9 Unit AC di Rumah Dinas Ketua DPRD Kota Jambi Digodol Maling
9 AC Digodol Maling di Rumah Dinas Ketua DPRD Kota Jambi

9 Unit AC di Rumah Dinas Ketua DPRD Kota Jambi Digodol Maling

Rabu, 23 November 2016 - 18:17:03 WIB
0 | Kategori: Berita Jambi |Dibaca: 296

Kenali.co, JAMBI- Rumah Pimpinan DPRD Kota Jambi yang berada di Jalan Zainir Haviz No. 4, Kota Baru dibobol maling, Selasa malam (22/11). Berdasarkan laporan, ada 9 unit AC dan kompresor lenyap.

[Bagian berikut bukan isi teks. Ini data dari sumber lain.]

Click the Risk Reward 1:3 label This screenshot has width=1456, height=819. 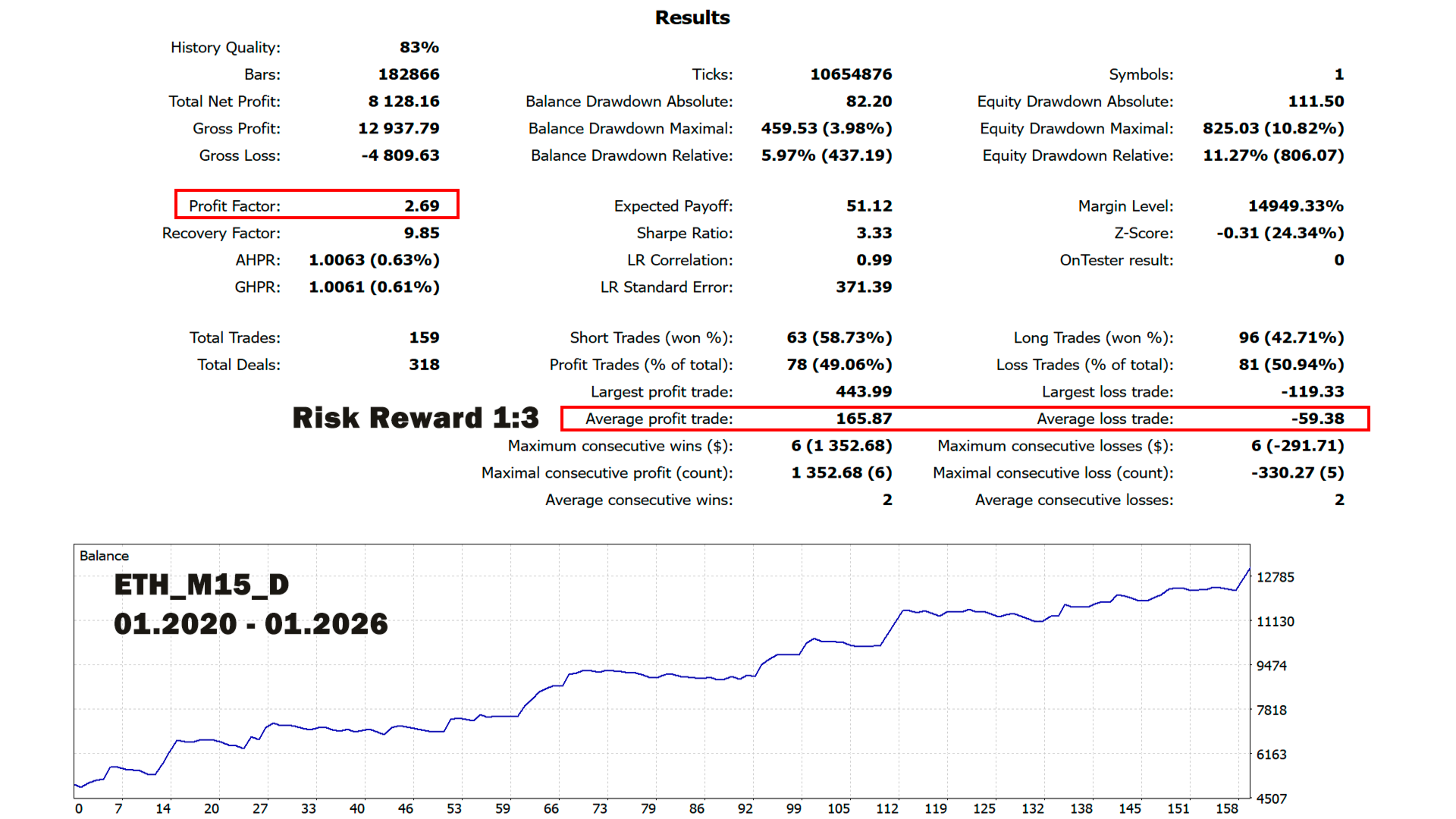click(415, 418)
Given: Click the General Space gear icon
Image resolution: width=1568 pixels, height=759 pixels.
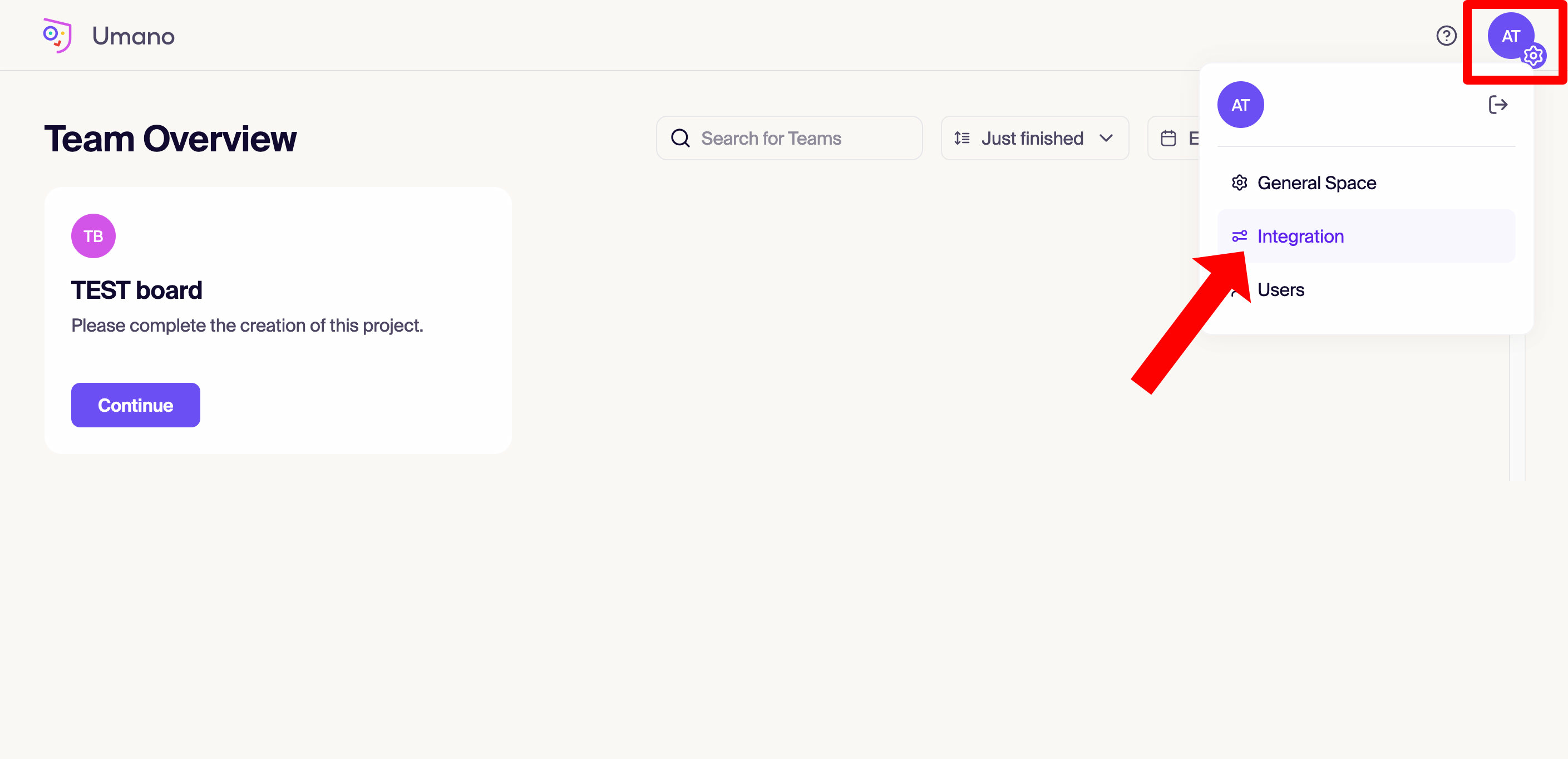Looking at the screenshot, I should point(1240,183).
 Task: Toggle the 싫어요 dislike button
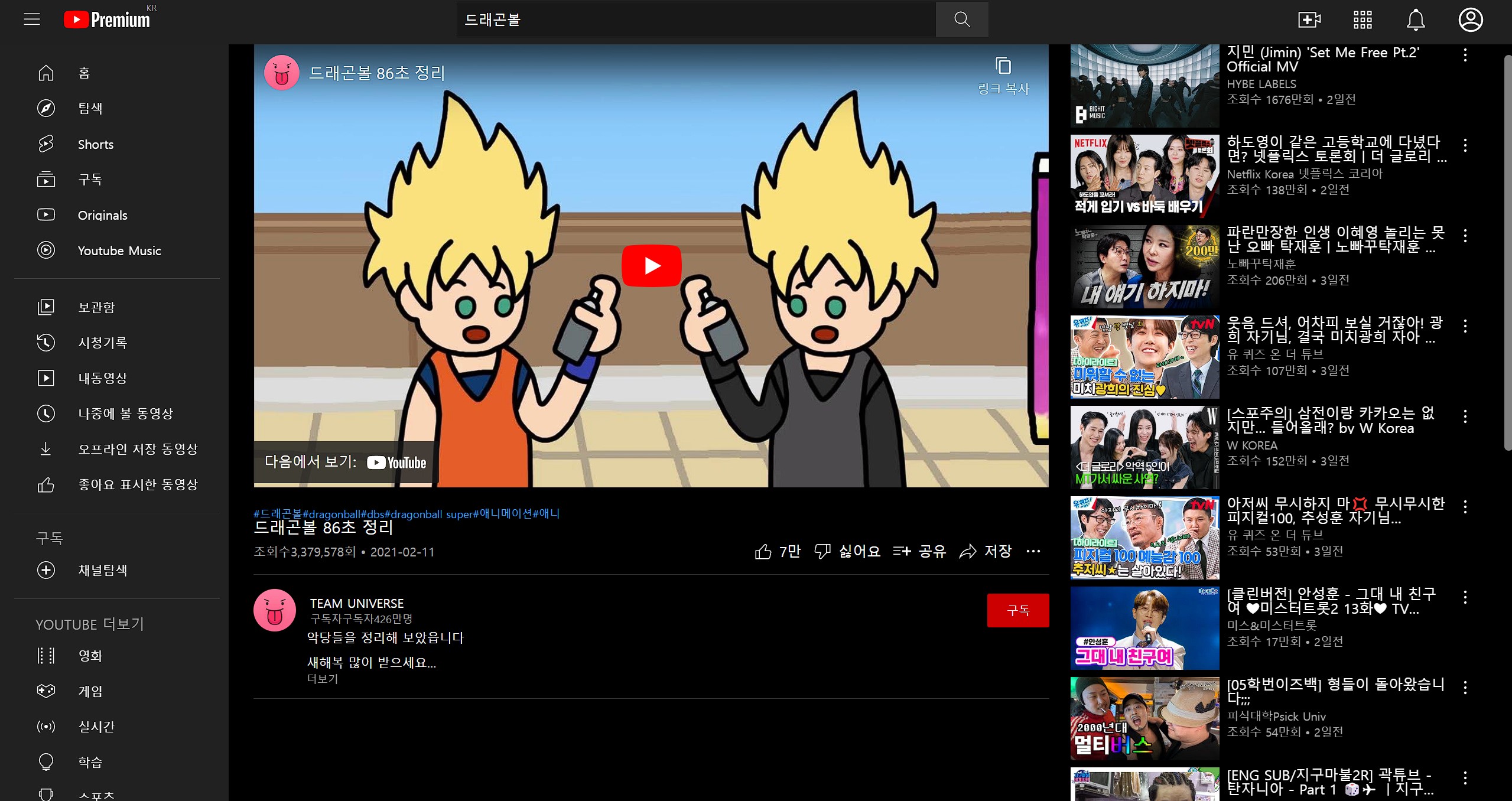[847, 551]
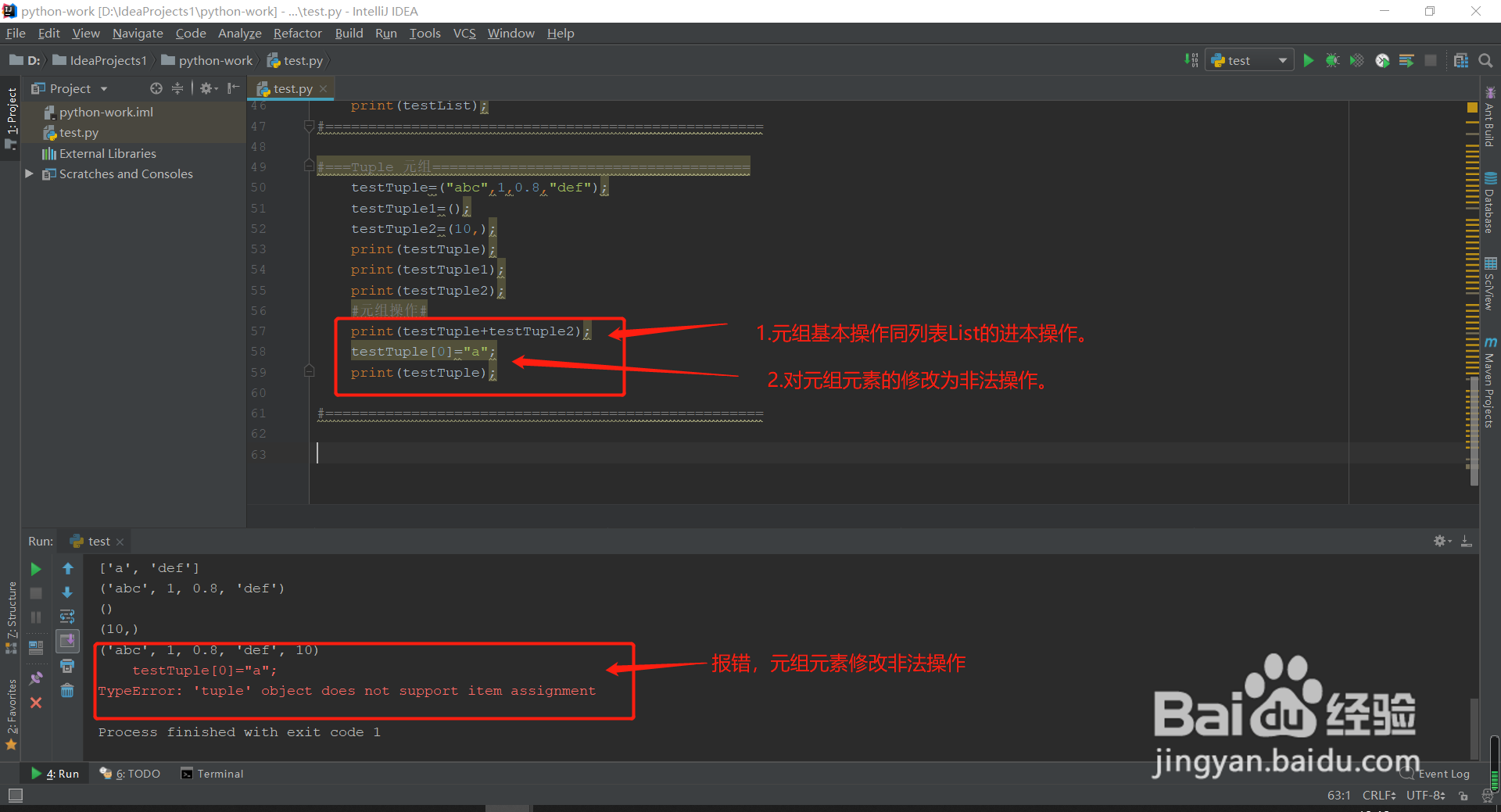Viewport: 1501px width, 812px height.
Task: Collapse the Tuple code fold at line 49
Action: pos(308,166)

Kejadian ini dibenarkan oleh Wakil Ketua DPRD Kota Jambi, Fauzi. Menurutnya, kejadian tersebut karena rumah tersebut tidak lagi dijaga atau ditempati karena kondisinya sudah tidak layak lagi.

“Sebenarnya semuanya sudah kita serahkan kembali ke pemerintah Kota Jambi melalui DPKAD, dan atas kejadian itu sudah kita laporkan ke polisi,” katanya saat dijumpai di DPRD Kota Jambi, Rabu, (23/11/2016).

Dikatakan Fauzi bahwa sebenarnya sudah tidak ada lagi barang yang ada di dalam rumah tersebut. Menurutnya, selama ini dianggarkan setiap tahun tidak sedikit untuk perawatan rumah tersebut, akan tetapi jika tidak ditunggu hal itu menjadi mubazir.

“Makanya kita serahkan ke pemerintah kota lengkap dengan bukti serah terima dan MoU-nya. Sudah kita serahkan sejak awal 2016, dan sejak tahun 2015 sudah tidak dianggarkan untuk perawatan,” katanya.

Kedepan, karena tempatnya sudah tidak layak lagi, akan cari lokasi baru terutama untuk rumah dinas ketua DPRD. Sementara rumah dinas lama yang ada sebanyak 3 unit itu, berdasarkan informasi yang diterimanya akan dijadikan kantor dinas pajak.

“Pokonya sejak diserahkan tidak lagi menganggarkan untuk anggaran rumah tangga, karena aturannya memang begitu. Kami Cuma dapat gas 12 kilogram tiap bulan,” ujarnya

Fauzi mengatakan, akibat dari aturan tersebut, ada pengganti untuk tunjangan perumahan sekitar Rp10 juta yang nominalnya sama dengan anggota yang lain. “Beda tipislah, paling Rp100 ribuan antara pimpinan dan anggota dewan yang lain,” ujarnya.

Sementara itu, Sekwan DPRD Kota Jambi, Alamina Pinem mengatakan bahwa rumah dinas tersebut memang  sudah lama tidak ditempati. Hal itu disebabkan karena pimpinan DPRD, tidak merasa nyaman lagi tinggal di rumah itu. Tidak nyaman itu disebabkan oleh kurangnya fasilitas, dan anggaran yang tidak ada.

Menurutnya, ketiga rumah yang diperuntuk pimpinan DPRD itu sudah dis erah terimakan ke DPKAD, tapi sampai sekarang ini tidak dikerjakan, sehingga terjadi kekosongan.

“Sehingga lampu pun mati, akibatnya kemalingan, karena tidak ada lagi anggaran perawatan sejak 2 tahun yang lalu,” katanya.